Female characters comprised just 12 percent of protagonists in the top 100 grossing films of 2014, according to new study
Male protagonists still far outnumber their female counterparts on-screen, according to a new study.
The 2014 “It’s a Man’s (Celluloid) World” study by San Diego State University’s Center for the Study of Women in Television and Film shows that female characters made up just 12 percent of protagonists in the top 100 domestic-grossing films of 2014. This figure is three percent below 2013’s study and four percent below the number in 2002.
Broadening the scope a bit, women made up 29 percent of major characters, and 30 percent of all speaking characters, the same percentage as 2013.
Racial diversity among the female roles also saw a dip in certain areas. Black and Latino female roles declined, while Asian female roles saw a slight increase in number. Eleven percent of female characters were black, four percent were Latina, and four percent were Asian.

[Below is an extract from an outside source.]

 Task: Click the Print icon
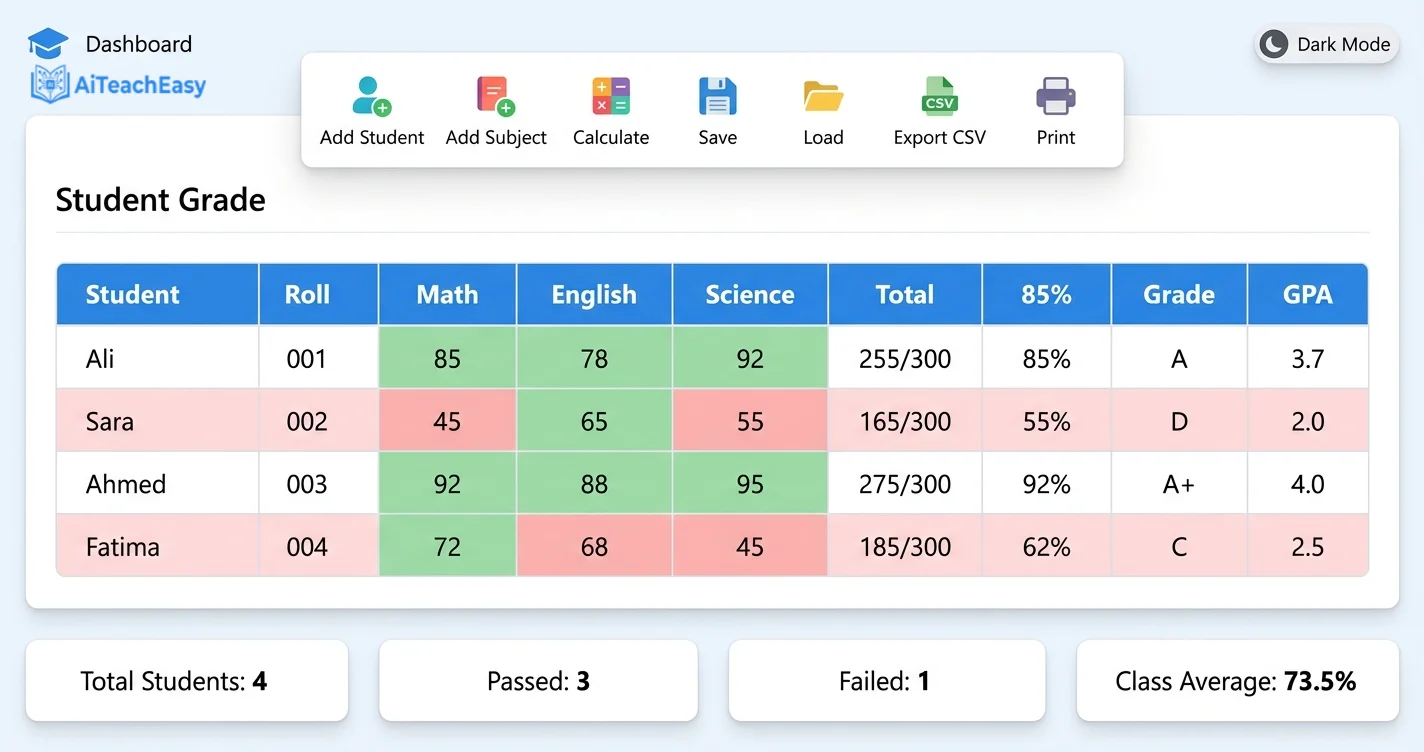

Furthermore, the types of roles for women left much to be desired. According to the study, most female characters skewed younger than their male counterparts, and they were more likely to be identified by domestic roles like wife, mother and girlfriend.
“The chronic under-representation of girls and women reveals a kind of arrested development in the mainstream film industry,” said Dr. Martha Lauzen, executive director of the Center for the Study of Women in Television and Film at SDSU. “Women are not a niche audience and they are no more ‘risky’ as filmmakers than men. It is unfortunate that these beliefs continue to limit the industry’s relevance in today’s marketplace.”
For the study, 2,300 characters appearing in the top grossing American films of 2014 were analyzed, and comparisons were made to the most recent figures with findings from 2013, 2011 and 2002, for a total of more than 9,000 characters appearing in approximately 400 films.
The onscreen representation seems to reflect women in the industry who work behind the scenes as well. A different study conducted by Lauzen’s team found that women made up only 17 percent of directors, writers, executive producers, producers, editors, and cinematographers who worked on the Top 250 domestic grossing movies of 2014.